Very common (>10% frequency) side effects include headache, tachycardia, and palpitations.

Common (1–10% frequency) side effects include flushing, hypotension, anginal symptoms, aching or swelling joints, muscle aches, positive tests for atrial natriuretic peptide, stomach upset, diarrhea, nausea and vomiting, and swelling (sodium and water retention).

== Interactions ==
Hydralazine may potentiate the antihypertensive effects of:

- ACE inhibitors
- Antihypertensives
- Antipsychotics
- Calcium antagonists
- Diazoxide
- Diuretics
- Ethanol (alcohol)
- Tricyclic antidepressants
- Vasodilators

Drugs subject to a strong first-pass effect, such as beta blockers, may increase the bioavailability of hydralazine. The heart rate-accelerating effects of epinephrine (adrenaline) are increased by hydralazine, and coadministration may lead to toxicity.

== Mechanism of action ==
Hydralazine is a direct-acting smooth muscle relaxant and acts as a vasodilator primarily in resistance arterioles, also known as the smooth muscle of the arterial bed. The molecular mechanism involves inhibition of inositol trisphosphate-induced Ca^{2+} release from the sarcoplasmic reticulum in arterial smooth muscle cells. By relaxing vascular smooth muscle, vasodilators act to decrease peripheral resistance, thereby lowering blood pressure and decreasing afterload. The exact mechanism of action of hydralazine is unknown, at least as of 1981.

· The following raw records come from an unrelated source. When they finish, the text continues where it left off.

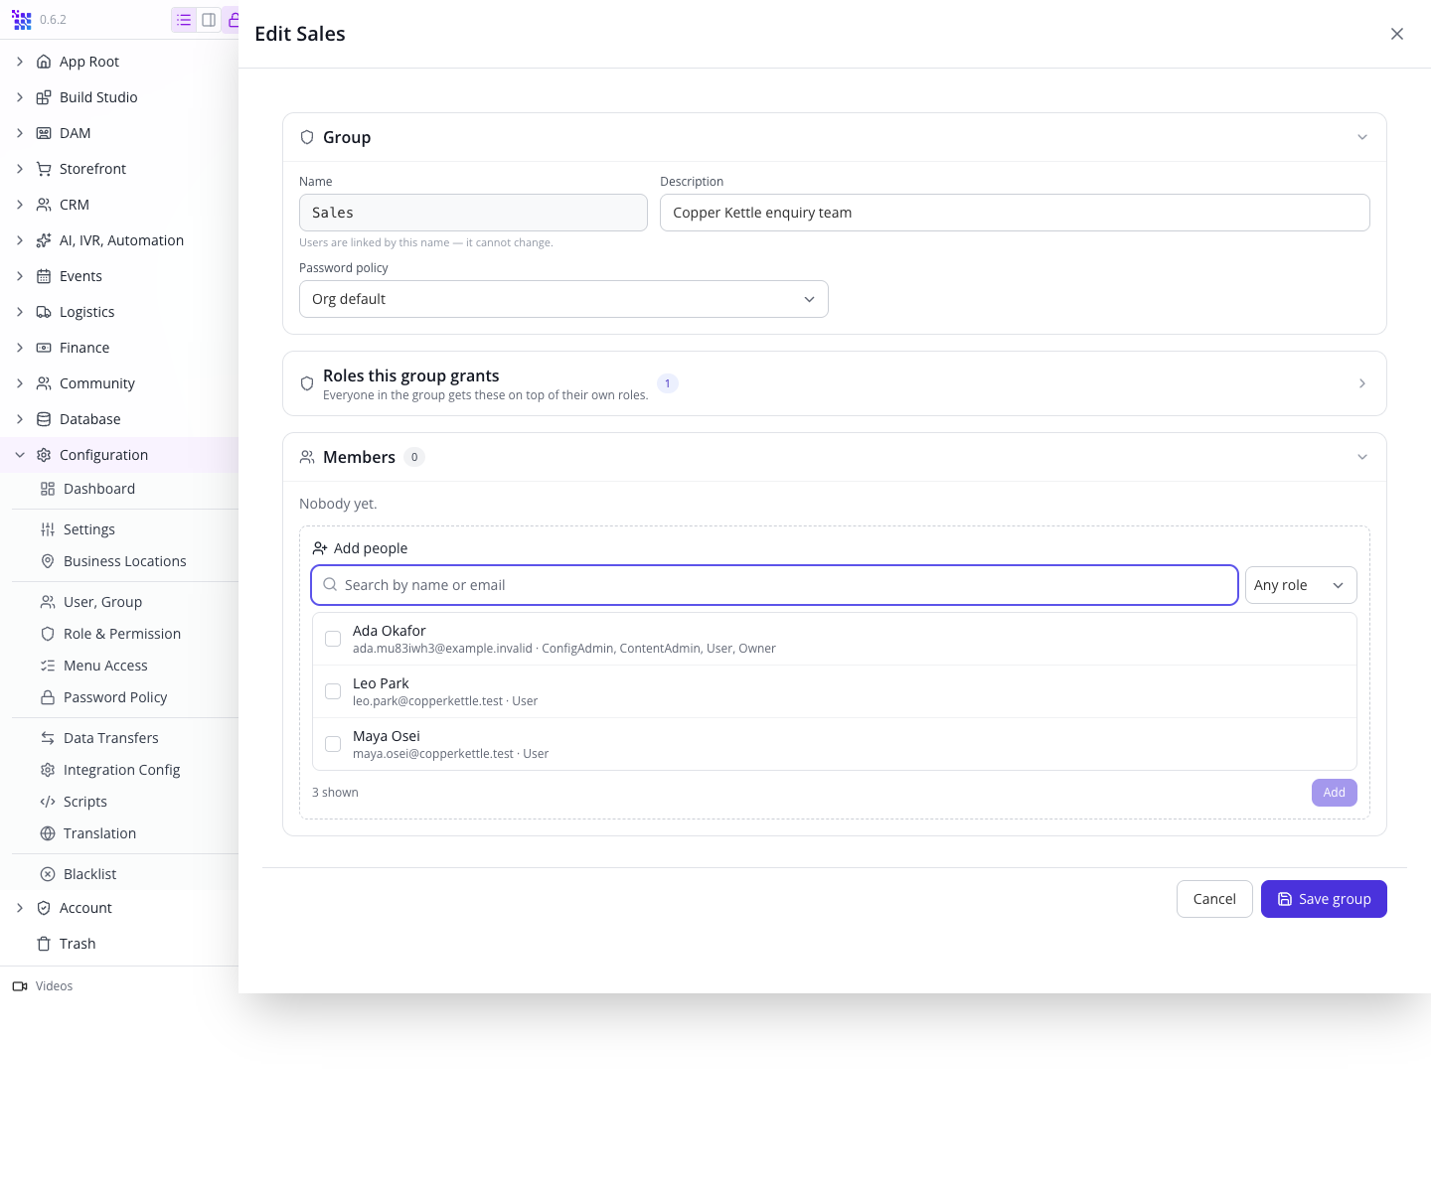This screenshot has height=1192, width=1431.
Task: Tick the Maya Osei checkbox
Action: (x=333, y=744)
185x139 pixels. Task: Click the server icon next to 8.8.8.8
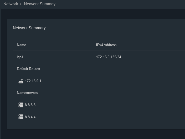pos(21,105)

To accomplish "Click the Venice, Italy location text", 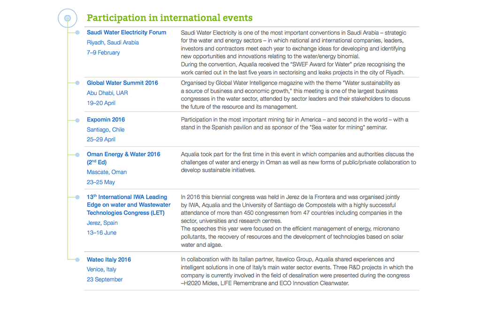I will 101,269.
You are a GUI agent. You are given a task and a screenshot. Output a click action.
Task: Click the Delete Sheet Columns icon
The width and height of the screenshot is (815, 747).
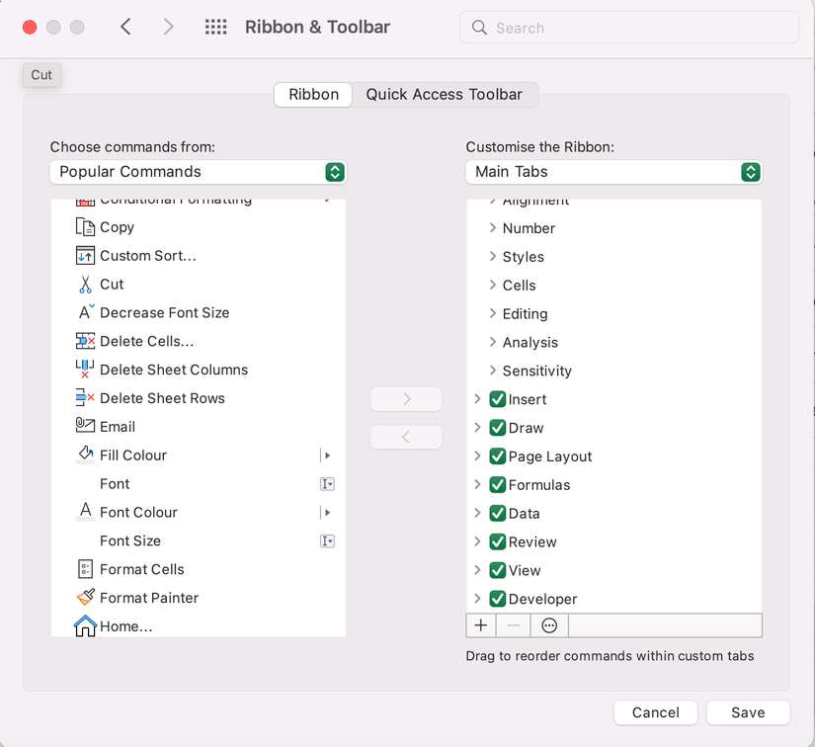tap(84, 369)
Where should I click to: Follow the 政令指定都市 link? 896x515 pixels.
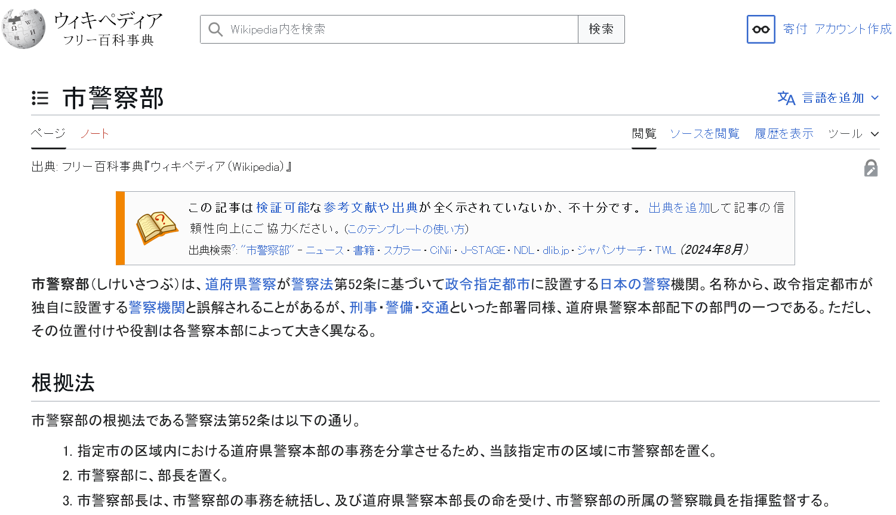(487, 284)
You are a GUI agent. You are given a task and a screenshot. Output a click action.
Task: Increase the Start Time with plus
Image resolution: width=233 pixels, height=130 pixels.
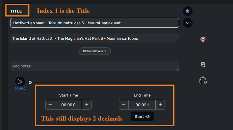[x=87, y=105]
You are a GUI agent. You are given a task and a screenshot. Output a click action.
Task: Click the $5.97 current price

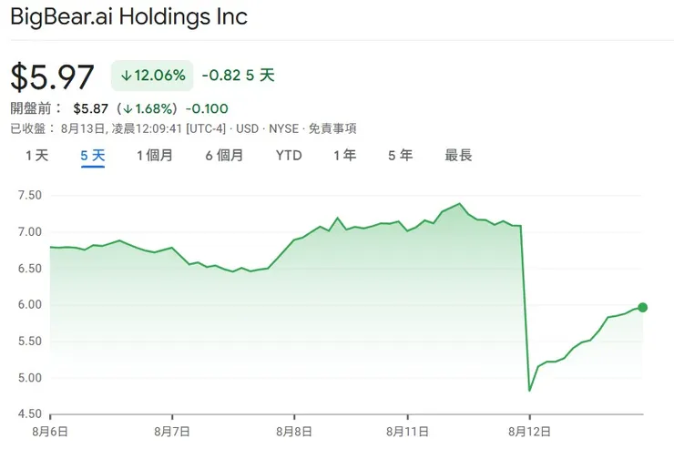click(52, 77)
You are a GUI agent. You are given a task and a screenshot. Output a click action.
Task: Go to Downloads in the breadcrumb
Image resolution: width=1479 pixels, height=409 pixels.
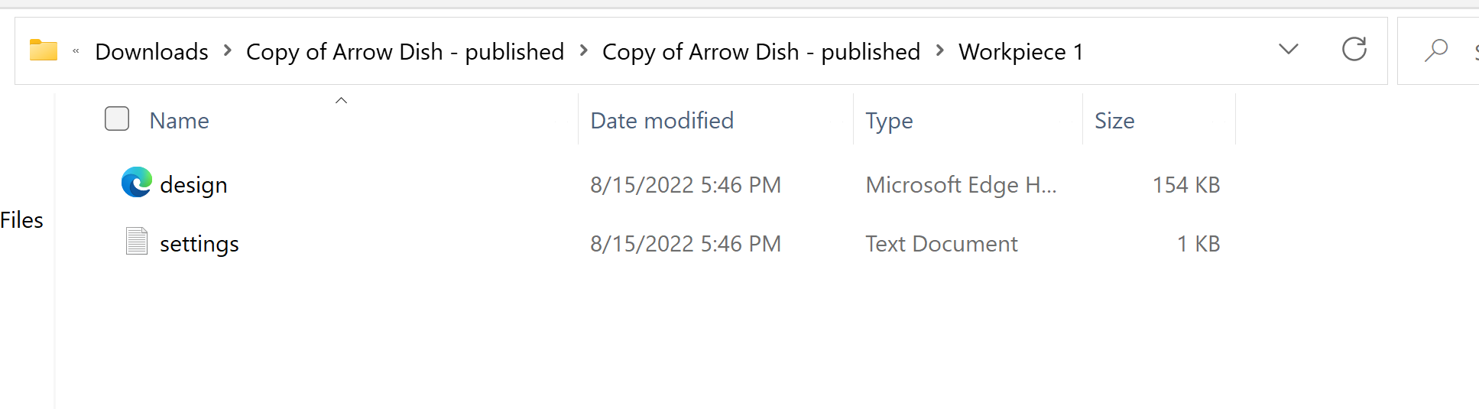(x=151, y=51)
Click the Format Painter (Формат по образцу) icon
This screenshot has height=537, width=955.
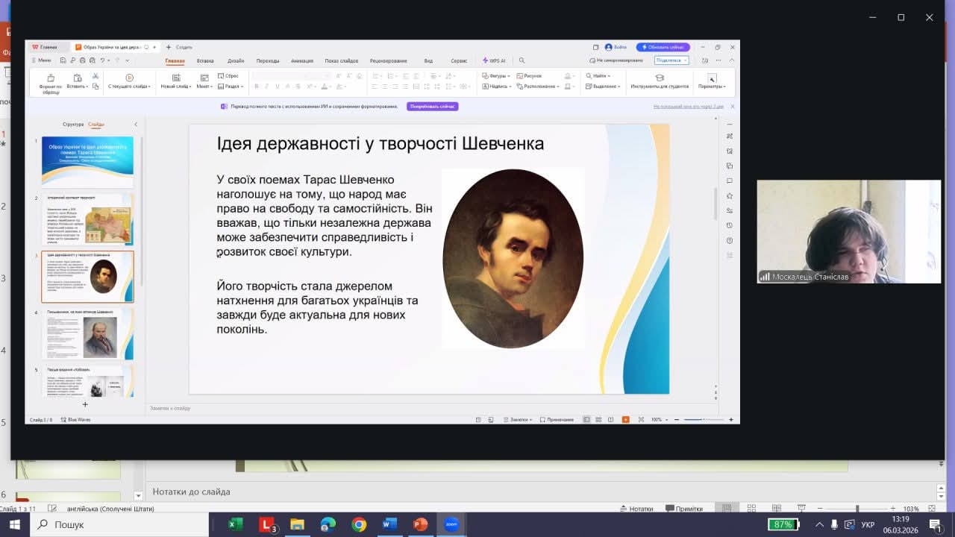pos(51,78)
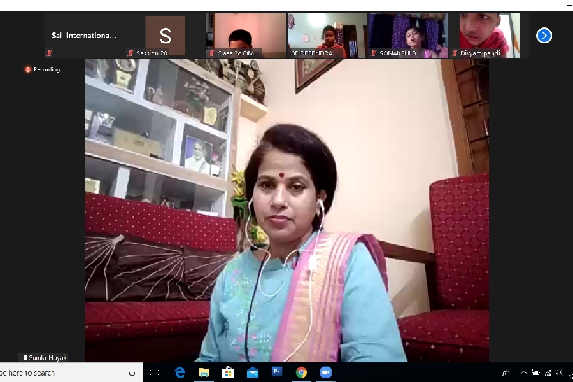The width and height of the screenshot is (573, 382).
Task: Click the microphone icon in search box
Action: [x=132, y=372]
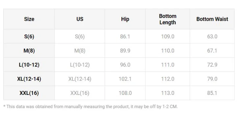Click the 89.9 hip measurement
Viewport: 237px width, 120px height.
tap(125, 51)
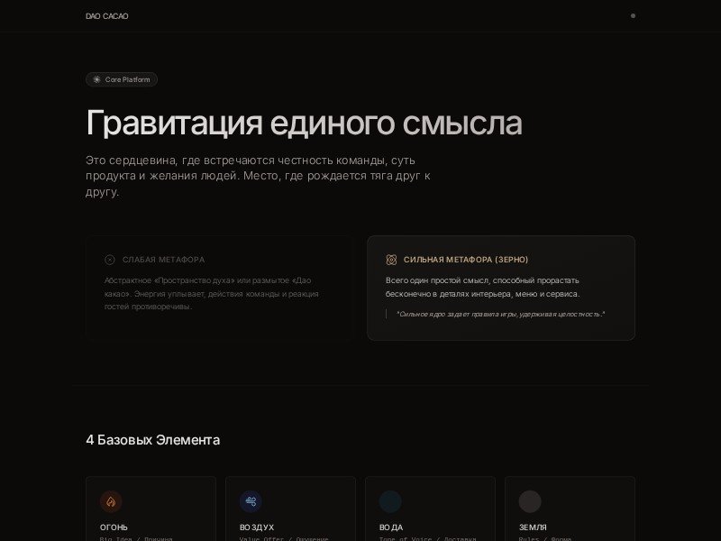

Metabolic products include the N-acetyl derivative, pyruvic acid hydrazone, and acetone hydrazone, each of which may also contribute to reducing blood pressure.

==Chemistry==
Hydralazine belongs to the hydrazinophthalazine class of drugs.

==History==
The antihypertensive activity of hydralazine was discovered by scientists at Ciba, who were trying to discover drugs to treat malaria; it was initially called C-5968 and 1-hydrazinophthalazine; Ciba's patent application was filed in 1945 and issued in 1949, and the first scientific publications of its blood pressure-lowering activities appeared in 1950. It was approved by the FDA in 1953.

It was one of the first antihypertensive medications that could be taken by mouth.

==Research==
Hydralazine has also been studied as a treatment for myelodysplastic syndrome in its capacity as a DNA methyltransferase inhibitor.